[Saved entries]
========================================================================

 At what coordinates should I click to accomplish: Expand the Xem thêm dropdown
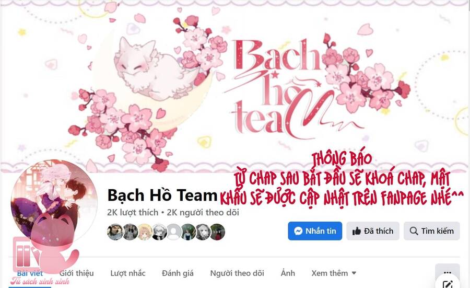coord(334,273)
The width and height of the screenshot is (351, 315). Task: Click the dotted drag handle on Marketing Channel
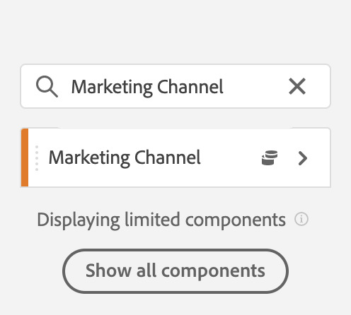point(37,158)
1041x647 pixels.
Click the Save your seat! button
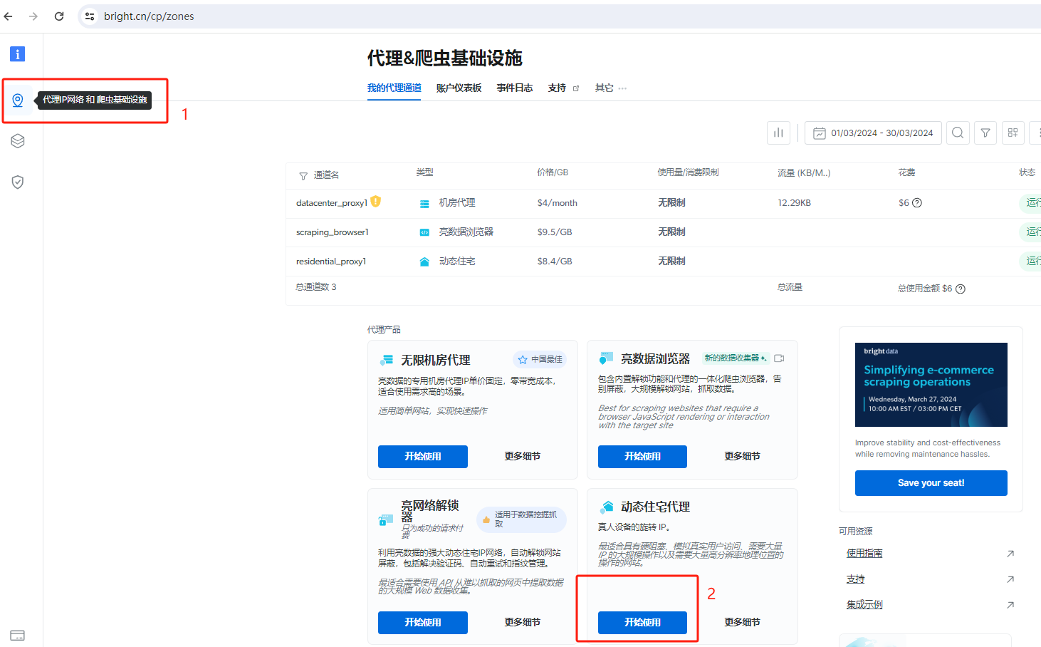tap(931, 482)
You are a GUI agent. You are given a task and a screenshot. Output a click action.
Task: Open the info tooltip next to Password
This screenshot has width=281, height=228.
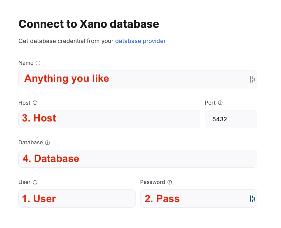click(x=170, y=182)
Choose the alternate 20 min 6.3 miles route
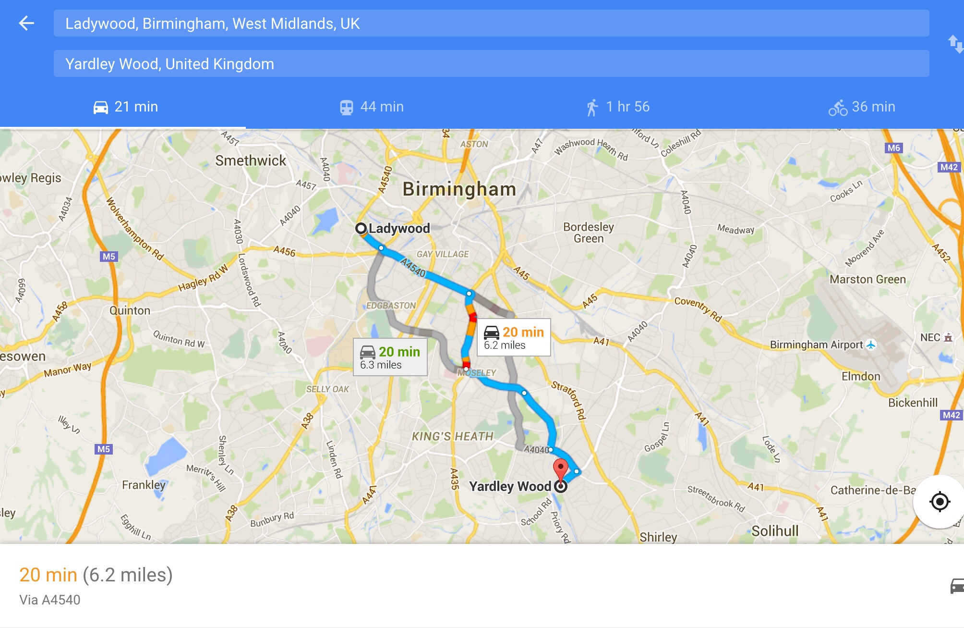Viewport: 964px width, 628px height. [390, 357]
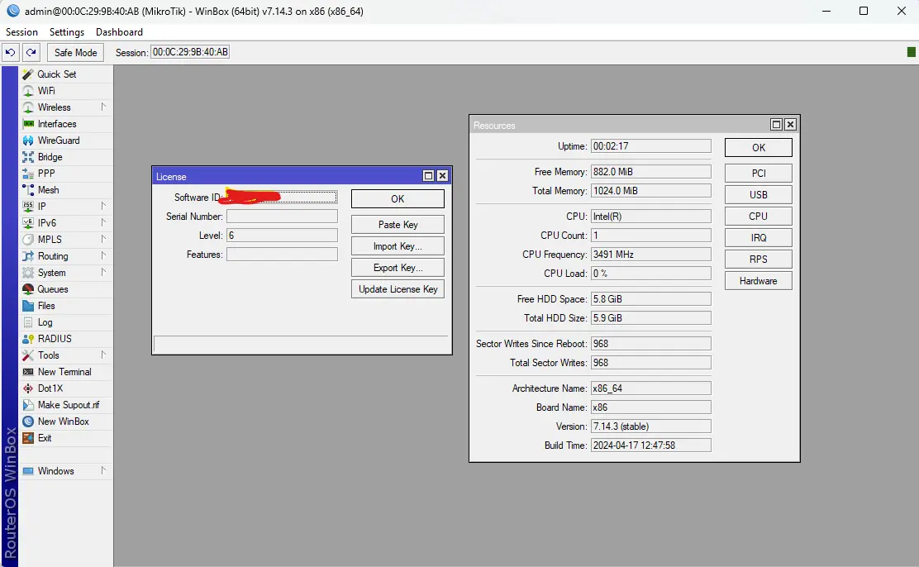Open the Quick Set wand icon
Viewport: 919px width, 567px height.
point(28,74)
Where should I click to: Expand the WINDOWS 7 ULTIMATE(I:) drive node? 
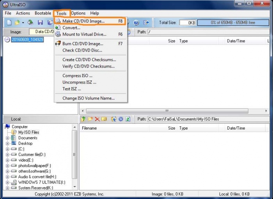(x=7, y=182)
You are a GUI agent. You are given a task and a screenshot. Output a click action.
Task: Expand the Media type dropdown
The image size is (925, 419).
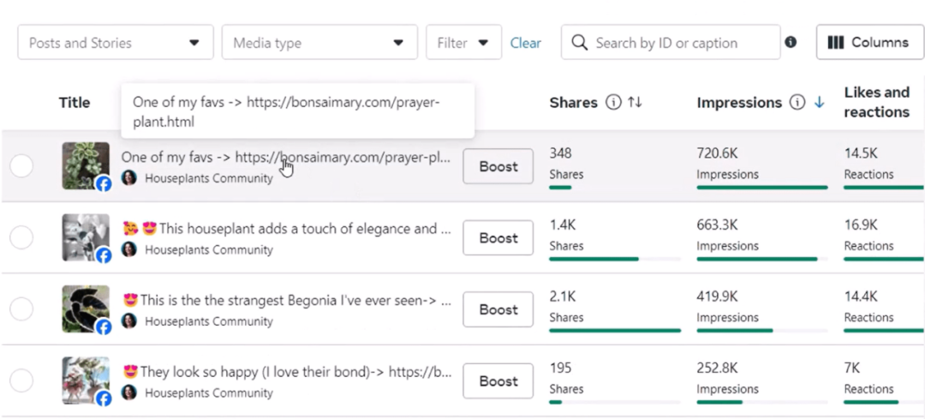click(319, 43)
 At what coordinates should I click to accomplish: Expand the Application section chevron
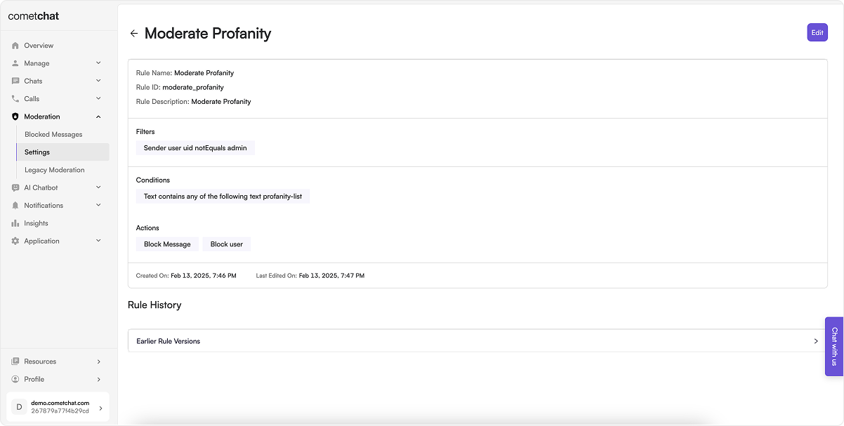[98, 241]
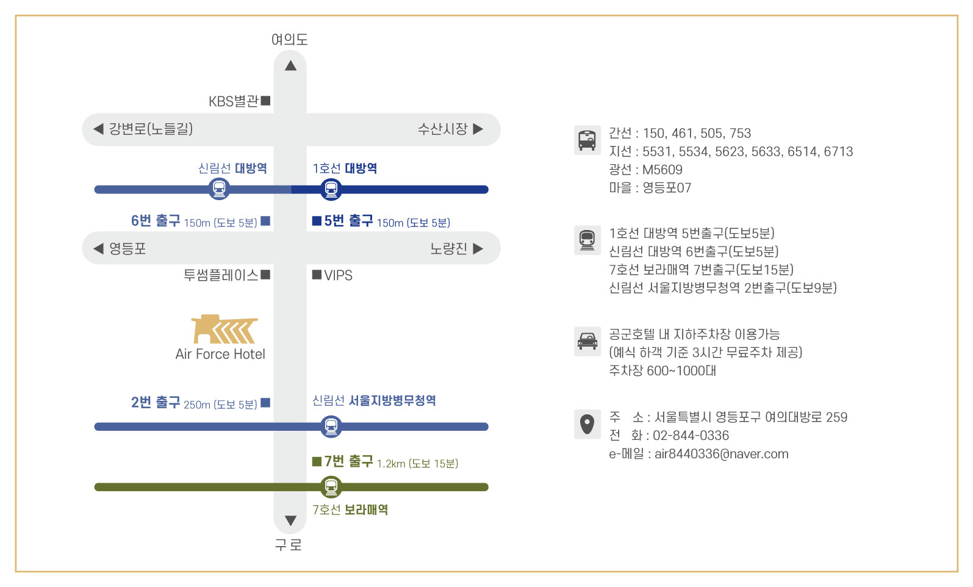This screenshot has height=587, width=973.
Task: Click the subway icon beside the station exits
Action: coord(587,240)
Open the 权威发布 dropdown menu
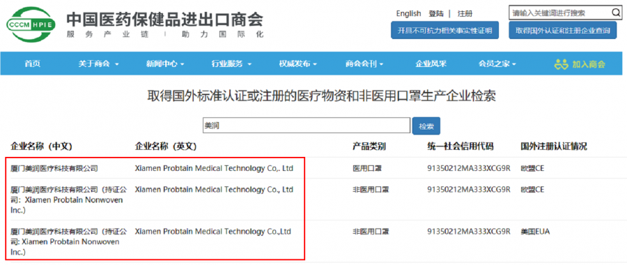627x265 pixels. (x=297, y=64)
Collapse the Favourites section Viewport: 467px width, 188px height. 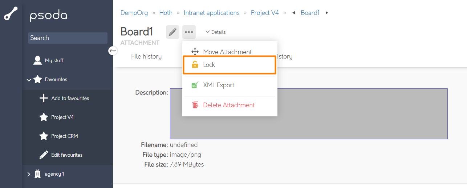click(29, 80)
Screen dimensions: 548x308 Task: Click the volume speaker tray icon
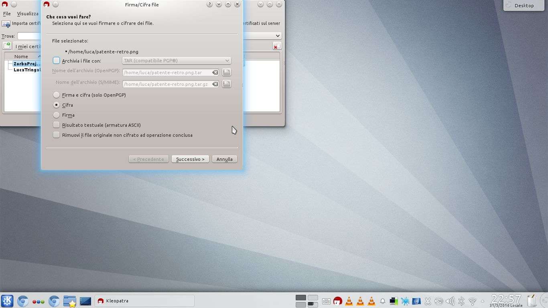[x=450, y=301]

========================================================================

REQUIREMENT »
Output the lines, exactly: the first line of the entries above, every line after it, and the line with "Task: Open the info tooltip next to Password" as the last. No pictures.

EXERCISE ANSWER »
 At what coordinates should I click to accomplish: Expand the Xem thêm dropdown
coord(334,273)
The width and height of the screenshot is (351, 315). Task: Click the dotted drag handle on Marketing Channel
point(37,158)
1041x647 pixels.
Click the Save your seat! button
tap(931, 482)
You are a GUI agent. You are given a task and a screenshot. Output a click action.
Task: Open the info tooltip next to Password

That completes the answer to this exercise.